(WORK TO BE COMPLETED) An exact reproduction of the lines from the one with "Expand the Configuration groups tab" to the end of the data below is required. No other lines may be included.

Stored items
----------------
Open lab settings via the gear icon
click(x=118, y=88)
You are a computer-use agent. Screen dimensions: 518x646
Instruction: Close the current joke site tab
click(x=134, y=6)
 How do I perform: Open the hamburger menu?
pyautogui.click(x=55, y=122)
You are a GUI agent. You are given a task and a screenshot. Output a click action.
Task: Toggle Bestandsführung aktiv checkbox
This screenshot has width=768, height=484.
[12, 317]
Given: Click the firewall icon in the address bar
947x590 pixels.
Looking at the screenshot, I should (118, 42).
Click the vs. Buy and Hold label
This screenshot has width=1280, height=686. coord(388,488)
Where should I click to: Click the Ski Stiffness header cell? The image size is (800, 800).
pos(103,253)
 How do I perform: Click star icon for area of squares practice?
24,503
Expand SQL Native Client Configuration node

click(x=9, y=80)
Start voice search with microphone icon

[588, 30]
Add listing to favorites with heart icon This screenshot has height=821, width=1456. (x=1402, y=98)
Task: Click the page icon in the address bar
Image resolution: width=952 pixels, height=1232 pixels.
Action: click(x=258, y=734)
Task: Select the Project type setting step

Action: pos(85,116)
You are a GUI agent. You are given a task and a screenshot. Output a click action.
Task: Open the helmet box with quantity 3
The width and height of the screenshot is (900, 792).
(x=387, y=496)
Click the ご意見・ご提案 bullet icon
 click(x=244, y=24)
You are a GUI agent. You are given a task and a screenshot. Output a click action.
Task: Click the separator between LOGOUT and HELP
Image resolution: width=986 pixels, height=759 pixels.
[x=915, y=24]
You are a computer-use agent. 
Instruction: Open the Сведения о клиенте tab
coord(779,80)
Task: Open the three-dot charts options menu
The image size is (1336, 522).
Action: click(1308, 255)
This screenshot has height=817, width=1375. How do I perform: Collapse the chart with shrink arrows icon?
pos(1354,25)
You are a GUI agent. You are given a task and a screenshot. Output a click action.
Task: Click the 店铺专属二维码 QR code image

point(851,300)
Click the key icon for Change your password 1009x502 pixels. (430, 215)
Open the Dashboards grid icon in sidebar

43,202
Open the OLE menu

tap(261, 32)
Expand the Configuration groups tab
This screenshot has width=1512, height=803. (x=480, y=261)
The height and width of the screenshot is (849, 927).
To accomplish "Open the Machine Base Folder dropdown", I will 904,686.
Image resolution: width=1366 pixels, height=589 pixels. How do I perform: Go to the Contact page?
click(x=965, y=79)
----------------
(SOLVED EXERCISE)
Expand the Configuration groups tab
This screenshot has width=1512, height=803. (x=480, y=261)
The height and width of the screenshot is (849, 927).
To accomplish "Open the Machine Base Folder dropdown", I will 904,686.
Image resolution: width=1366 pixels, height=589 pixels. How do I perform: Go to the Contact page?
click(x=965, y=79)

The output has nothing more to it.